Genome Annotation

Downloadable File
Organism: 
Haliotis rufescens (Red abalone)
File: 
Program, Pipeline Name or Method Name: 
MAKER2
Program, Pipeline or Method version: 
2.31.8b
Source Name: 
Halruf.gff3
Time Executed: 
08/28/2018
Materials & Methods (Description and/or Program Settings): 
Genome sequences for transcript and protein homology gene predictions were obtained from NCBI for the following species: Crassostrea gigas (GCA_000297895.1 Zang et al. 2012), Crassostrea virginica (GCA_002022765.4), Mytilus galloprovincialis (GCA_001676915.1, Murgarella et al. 2016) and Mizuhopecten yessoensis (GCA_002113885.2 Wang 2017).
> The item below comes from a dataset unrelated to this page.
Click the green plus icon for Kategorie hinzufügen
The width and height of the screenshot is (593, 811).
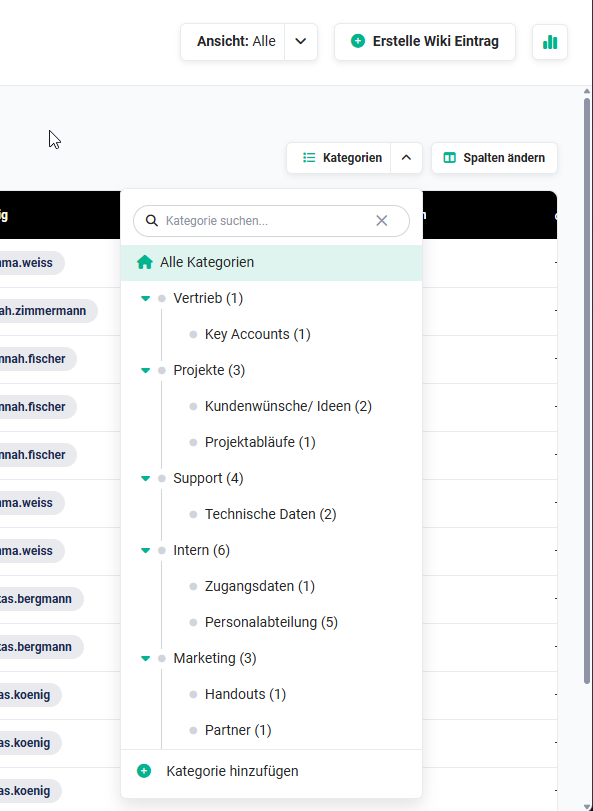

Genomes were downloaded and transcripts were extracted using the gene models in the gff file (Supplemental Note 7). Three lanes worth of 150 bp paired-end (insert size ~300 bp) Illumina HiSeq 3000 RNA-Seq data for Haliotis rufescens were obtained from twelve tissues from a single female (cephalic tentacle, epipodium, epipodal tentacle, ganglion, gonad, heart, kidney, liver, foot, gill, mantel and post-esophagus), two tissues from a single male (gonad, light receptor), and from pools of individuals from each of early-life developmental stages (egg, 1 day, 6 days, 7 days [the 7 day time point included a 24 hour acute carbon dioxide exposure ~1200ppm & control CO2 exposure], 10 days post-hatch, and 1 month post-hatch). All samples were extracted in duplicate to create replicate libraries. RNA-seq read data have been deposited in the NCBI short read archive (BioProject Accession: PRJNA488641). The RNA-Seq data were assembled using Trinity version 2.3.2 Grabherr 2011) with default parameters, and subsequently used as EST evidence. EST evidence was also gathered from all available Bivalvia ESTs in NCBI on 01/26/18. MAKER2 version 2.31.8b (Holt and Yandell 2011) was run on the masked genome using all data described as evidence (Supplemental Note 7). In the final annotation, function information was added to the predicted gene models. Curated databases, SwissProt/UniProt (UniProt Consortium 2016, accessed Oct 5, 2017), were used to identify putative function based on blastp homology with default parameters and an upper e-value cutoff of 1e-5 (Camacho 2009). Default parameters for InterProScan version 5.26-65.0 (Jones et al. 2014) were applied to searches against the databases that make up the InterPro Consortium.